**Requirements:** Print the rows starting at the line that contains "819x657 pixels. How" and ending at the line that contains "click(636, 493)", with both end lines included and nothing altered.

**Material shown:**
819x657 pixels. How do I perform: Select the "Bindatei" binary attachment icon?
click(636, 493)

* * *

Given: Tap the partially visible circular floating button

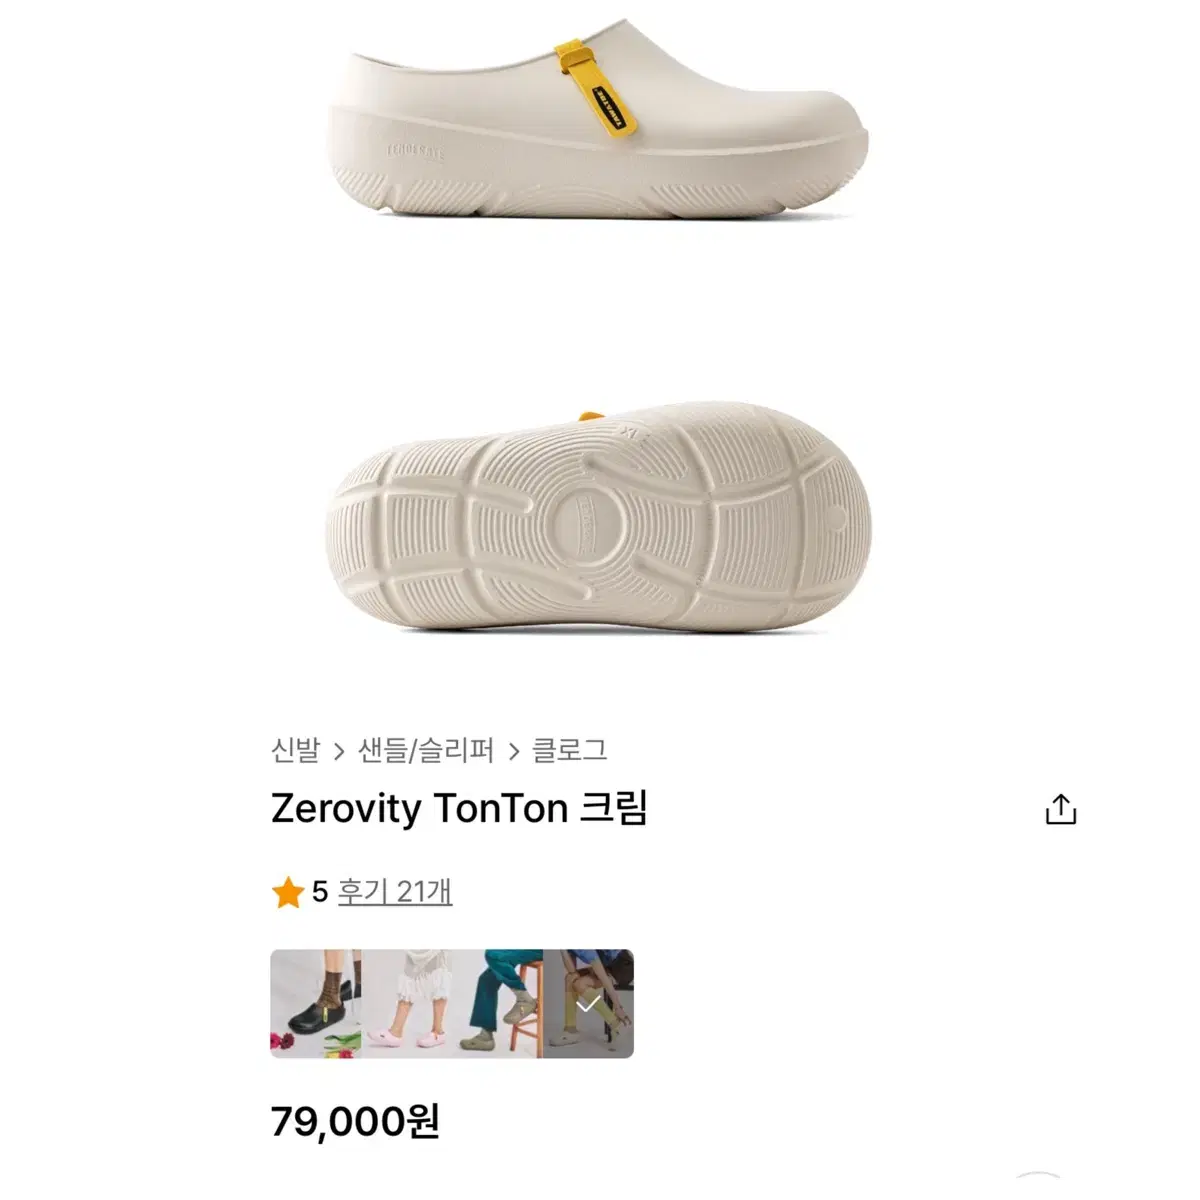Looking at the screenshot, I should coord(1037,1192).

...

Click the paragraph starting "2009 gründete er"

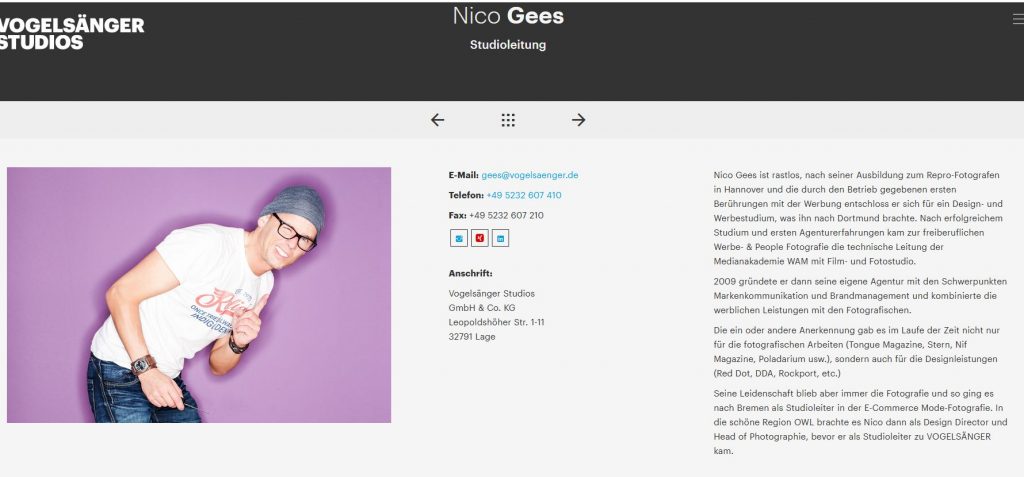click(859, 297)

**Output of the exercise:**
819x657 pixels. How do I perform: Select the "Bindatei" binary attachment icon?
click(636, 493)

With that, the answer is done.